Vous êtes souvent présente à la frontière entre la vie et la mort et, tout à coup, tel ou tel va vous faire percevoir que la vie continue, par-delà le corps qui lâche. Quel effet cette révélation a-t-elle sur vous ? Est-ce qu’elle vous invite à croire que la vie va continuer autrement ?
Cl. Oppert : J’espère que, au paradis, ce seront Bach et Schubert qui m’accueilleront. Mais ils sont déjà là ! Le paradis est déjà là ! Pour moi, c’est une évidence que la mort n’est pas la fin de la vie de la personne. Je suis donc très à l’aise avec ce passage, tout en étant dans l’inconnaissable. On peut dire que ma mère, qui était une personne très chrétienne, très spirituelle, qui a passé toute sa vie à lire et à réfléchir, est morte d’une façon merveilleuse. En mourant, elle nous a laissé une joie inépuisable. « Je me réjouis, parce que je vais enfin savoir si tout ça est vrai... », me disait-elle. J’aime bien cette touche d’humour. Non, on ne sait pas. Mais quand je vois le corps sans vie et que je joue, je sens, par mon éducation, mon intuition, mon rapport au monde, que je m’adresse à une âme qui est en train de prendre une autre route. Je n’en parle pas, je n’en ai pas besoin.
Dans ces maisons de soins, je viens d’abord comme personne humaine. C’est une démarche spirituelle et, très souvent, je prie en jouant. Mon violoncelle est une prière. Certains patients disent même que c’est plus beau qu’une prière : « Une prière dont je ne trouvais pas les mots. »
Propos recueillis par Thierry Anne et Agnès Mannooretonil.
1 Howard Buten est l’auteur du livre Quand j’avais cinq ans, je m’ai tué (Seuil, 1981).
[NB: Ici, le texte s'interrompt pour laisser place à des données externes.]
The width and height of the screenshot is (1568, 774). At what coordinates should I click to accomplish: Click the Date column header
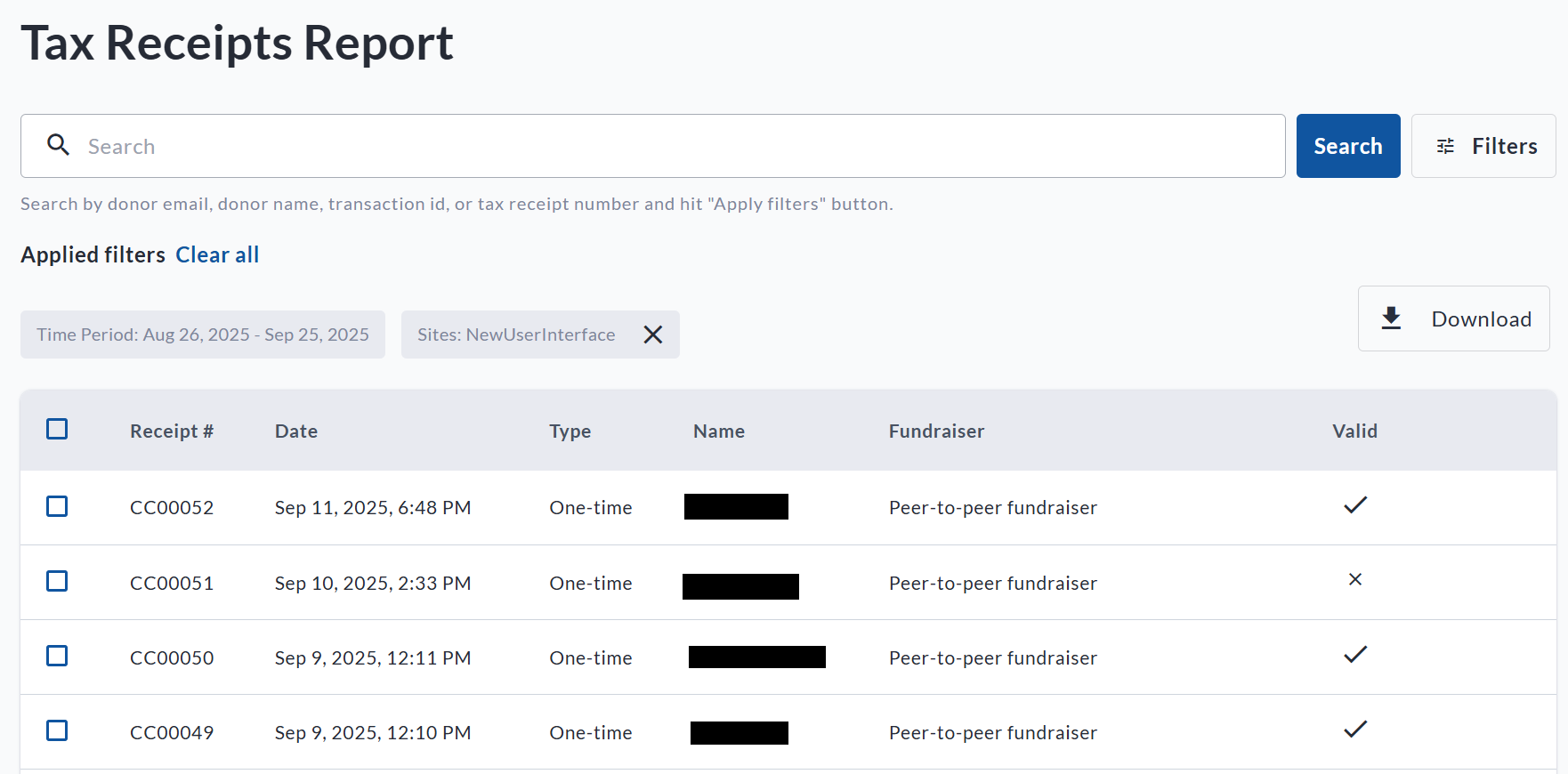point(296,431)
Il a fondé en 1996 le centre Adam-Shelton, un institut médico-éducatif (IME), à Saint-Denis (Seine-Saint-Denis).
2 L’histoire de ce jeune homme, David, ainsi que plusieurs de celles que relate Claire Oppert dans cet entretien se trouvent dans son livre Le pansement Schubert (Denoël, 2020 ; parution en poche « Points vivre », 2022).